EXERCISE REQUIREMENTS: Copy each line containing the word "search" from the records that follow, please.

++++++++++++++++++++

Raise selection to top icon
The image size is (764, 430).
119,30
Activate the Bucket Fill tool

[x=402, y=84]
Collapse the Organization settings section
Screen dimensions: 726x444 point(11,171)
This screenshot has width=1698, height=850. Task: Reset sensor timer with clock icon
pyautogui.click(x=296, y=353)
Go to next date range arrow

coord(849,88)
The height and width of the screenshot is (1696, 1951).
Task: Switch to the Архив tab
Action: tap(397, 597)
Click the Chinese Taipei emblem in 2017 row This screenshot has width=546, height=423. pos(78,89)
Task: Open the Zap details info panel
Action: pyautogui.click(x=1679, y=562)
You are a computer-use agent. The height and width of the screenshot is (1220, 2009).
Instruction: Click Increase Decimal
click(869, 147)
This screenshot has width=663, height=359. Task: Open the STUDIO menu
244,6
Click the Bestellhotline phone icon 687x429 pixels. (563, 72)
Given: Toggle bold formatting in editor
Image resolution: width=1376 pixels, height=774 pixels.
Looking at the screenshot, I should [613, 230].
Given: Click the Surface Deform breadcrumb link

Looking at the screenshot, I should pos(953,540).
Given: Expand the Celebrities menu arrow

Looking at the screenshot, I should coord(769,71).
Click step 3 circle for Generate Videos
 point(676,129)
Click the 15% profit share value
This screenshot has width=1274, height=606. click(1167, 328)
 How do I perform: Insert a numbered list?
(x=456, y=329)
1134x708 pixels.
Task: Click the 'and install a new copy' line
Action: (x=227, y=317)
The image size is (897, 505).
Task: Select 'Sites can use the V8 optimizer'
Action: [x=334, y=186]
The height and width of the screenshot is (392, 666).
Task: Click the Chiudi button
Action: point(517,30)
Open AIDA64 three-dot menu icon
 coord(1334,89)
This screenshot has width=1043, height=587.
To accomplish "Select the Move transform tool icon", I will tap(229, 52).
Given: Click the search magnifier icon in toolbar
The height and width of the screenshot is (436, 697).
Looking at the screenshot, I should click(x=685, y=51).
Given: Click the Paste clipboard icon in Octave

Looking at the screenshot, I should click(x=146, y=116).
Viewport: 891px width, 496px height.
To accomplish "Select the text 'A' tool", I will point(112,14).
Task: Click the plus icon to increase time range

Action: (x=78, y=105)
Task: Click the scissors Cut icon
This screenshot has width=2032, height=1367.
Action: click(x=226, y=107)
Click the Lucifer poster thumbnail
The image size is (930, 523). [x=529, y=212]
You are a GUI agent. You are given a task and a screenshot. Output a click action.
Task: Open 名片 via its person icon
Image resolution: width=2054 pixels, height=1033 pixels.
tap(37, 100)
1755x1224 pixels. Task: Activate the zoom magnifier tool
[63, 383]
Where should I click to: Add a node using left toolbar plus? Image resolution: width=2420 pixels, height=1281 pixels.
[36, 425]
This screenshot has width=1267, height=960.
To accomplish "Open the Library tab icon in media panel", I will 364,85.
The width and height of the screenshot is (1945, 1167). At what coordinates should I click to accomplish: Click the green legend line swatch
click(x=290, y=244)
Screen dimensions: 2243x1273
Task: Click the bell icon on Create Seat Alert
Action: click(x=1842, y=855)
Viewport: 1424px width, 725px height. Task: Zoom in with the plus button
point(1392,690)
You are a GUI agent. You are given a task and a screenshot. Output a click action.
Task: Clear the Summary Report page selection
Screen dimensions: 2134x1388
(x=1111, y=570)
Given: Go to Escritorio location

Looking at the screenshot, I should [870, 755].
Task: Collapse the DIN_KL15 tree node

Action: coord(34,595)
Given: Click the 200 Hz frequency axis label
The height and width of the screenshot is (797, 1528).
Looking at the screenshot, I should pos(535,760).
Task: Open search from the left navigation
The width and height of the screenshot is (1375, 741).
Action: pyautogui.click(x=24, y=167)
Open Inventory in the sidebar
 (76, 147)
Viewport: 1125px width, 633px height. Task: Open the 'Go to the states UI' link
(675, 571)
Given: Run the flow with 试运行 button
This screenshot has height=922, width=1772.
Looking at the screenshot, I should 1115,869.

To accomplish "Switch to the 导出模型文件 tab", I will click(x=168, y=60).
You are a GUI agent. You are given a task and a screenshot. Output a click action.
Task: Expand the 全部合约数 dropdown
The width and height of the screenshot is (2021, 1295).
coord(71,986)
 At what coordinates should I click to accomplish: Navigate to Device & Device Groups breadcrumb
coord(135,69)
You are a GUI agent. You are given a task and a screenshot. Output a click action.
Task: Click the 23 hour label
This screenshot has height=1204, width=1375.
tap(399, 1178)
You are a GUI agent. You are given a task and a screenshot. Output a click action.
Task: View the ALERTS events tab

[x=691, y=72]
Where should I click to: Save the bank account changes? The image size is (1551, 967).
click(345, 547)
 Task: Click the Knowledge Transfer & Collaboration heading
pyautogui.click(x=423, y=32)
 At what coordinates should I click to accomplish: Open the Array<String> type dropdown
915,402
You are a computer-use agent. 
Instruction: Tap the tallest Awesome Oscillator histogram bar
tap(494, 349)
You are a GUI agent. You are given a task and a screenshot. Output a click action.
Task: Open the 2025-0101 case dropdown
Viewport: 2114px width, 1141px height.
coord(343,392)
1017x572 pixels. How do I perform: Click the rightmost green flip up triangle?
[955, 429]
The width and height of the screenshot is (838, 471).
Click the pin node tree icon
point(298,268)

++++++++++++++++++++

TASK SOLUTION:
Given: Click the search magnifier icon in toolbar
Task: Open search from the left navigation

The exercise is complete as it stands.